Une route active entre 2015 et 2019
La route qui mène des côtes marocaines à l’est de l’Andalousie est communément appelée « route d’Alboran », du nom de cette île espagnole située à équidistances des deux littoraux. Depuis une zone qui couvre Al Hoceïma et Nador au Maroc, les migrants prennent la mer à bord de petits bateaux à moteur, voire de jet-skis, direction l’Espagne.
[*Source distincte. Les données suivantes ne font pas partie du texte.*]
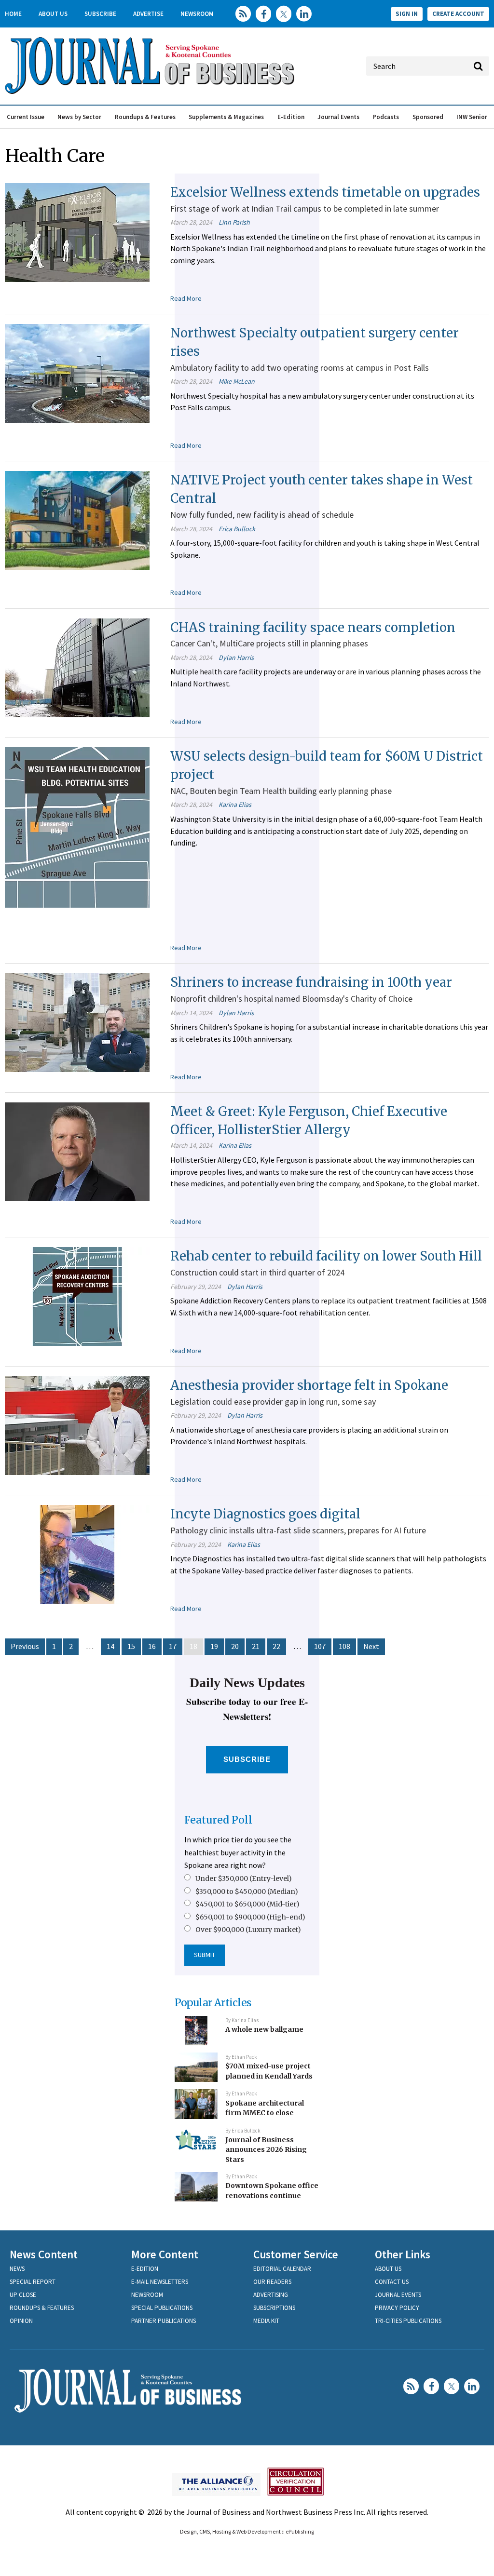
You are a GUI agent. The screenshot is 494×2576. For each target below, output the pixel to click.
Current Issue (25, 117)
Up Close (23, 2295)
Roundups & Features (145, 117)
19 (214, 1646)
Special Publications (161, 2308)
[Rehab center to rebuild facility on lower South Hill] (77, 1296)
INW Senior (471, 117)
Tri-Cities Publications (408, 2321)
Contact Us (392, 2282)
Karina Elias (235, 804)
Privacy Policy (397, 2308)
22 (276, 1646)
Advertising (270, 2295)
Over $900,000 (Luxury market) (248, 1929)
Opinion (21, 2321)
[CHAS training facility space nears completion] (77, 666)
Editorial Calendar (282, 2269)
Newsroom (197, 14)
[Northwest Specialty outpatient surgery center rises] (77, 372)
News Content (44, 2254)
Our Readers (272, 2282)
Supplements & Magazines (226, 117)
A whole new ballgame (264, 2029)
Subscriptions (274, 2308)
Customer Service (295, 2254)
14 (110, 1646)
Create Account (458, 14)
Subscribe (100, 14)
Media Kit (266, 2321)
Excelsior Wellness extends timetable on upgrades (325, 192)
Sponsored (427, 117)
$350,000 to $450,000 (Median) (246, 1891)
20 (235, 1646)
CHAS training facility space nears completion (312, 627)
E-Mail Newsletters (159, 2282)
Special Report (32, 2282)
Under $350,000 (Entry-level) (243, 1878)
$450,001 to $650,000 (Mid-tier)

D’après l’association Caminando Fronteras, « cet itinéraire, utilisé à la fois par les citoyens marocains et subsahariens, a été le plus actif entre 2015 et 2019 ». En 2017 par exemple, la répression des mobilisations dans la région du Rif, au nord du Maroc, avait poussé de nombreuses personnes à l’exil.
En 2019, la militarisation de cette route associée à la précarité des services de secours dans la zone « ont obligé les communautés subsahariennes à explorer d’autres routes plus dangereuses », comme celles des îles Canaries.
Parmi les victimes de la route d’Alboran figurent Omar, 21 ans, et Yassine, 24 ans. Ces deux jeunes hommes originaires d’Oujda sont partis le 8 mai 2022 d’une plage de Saïdia, ville marocaine à la frontière algérienne. « Le dernier signe de vie que l’on a, c’est une photo d’eux avec un jet-ski […] prêts à partir », avait raconté leur cousine Sarah* à InfoMigrants. Les deux frères vivaient tantôt chez leur grand-mère, tantôt dans un petit studio qu’ils louaient dans le centre-ville de Saïdia, lorsque Yassine prenait un poste de saisonnier dans les champs qui entourent la commune. Omar, lui, vendait des fruits sur le marché.
« Ils n’étaient pas très riches, mais ils n’étaient pas pauvres non plus. Leur père et leur mère, maçon et femme de ménage, ont toujours subvenu à leurs besoins, assure leur cousine. Mais depuis toujours, ils voient des gens revenir d’Europe avec des voitures neuves. Ils s’imaginent que de l’autre côté de la mer, c’est l’Eldorado ». Peu à peu, l’idée de rejoindre l’Espagne a germé dans la tête des deux Marocains, attisée par les départs d’amis proches. « Je pense que ce qui les a convaincus de partir, c’est de voir des vidéos de jeunes sur TikTok et Instagram qui filment leur traversée en musique, et célèbrent leur arrivée en Andalousie. À l’écran, ça a l’air très facile ».
D’après Caminando Fronteras, en 2022, dix personnes sont mortes en tentant cette traversée, et 65 sont toujours portées disparues.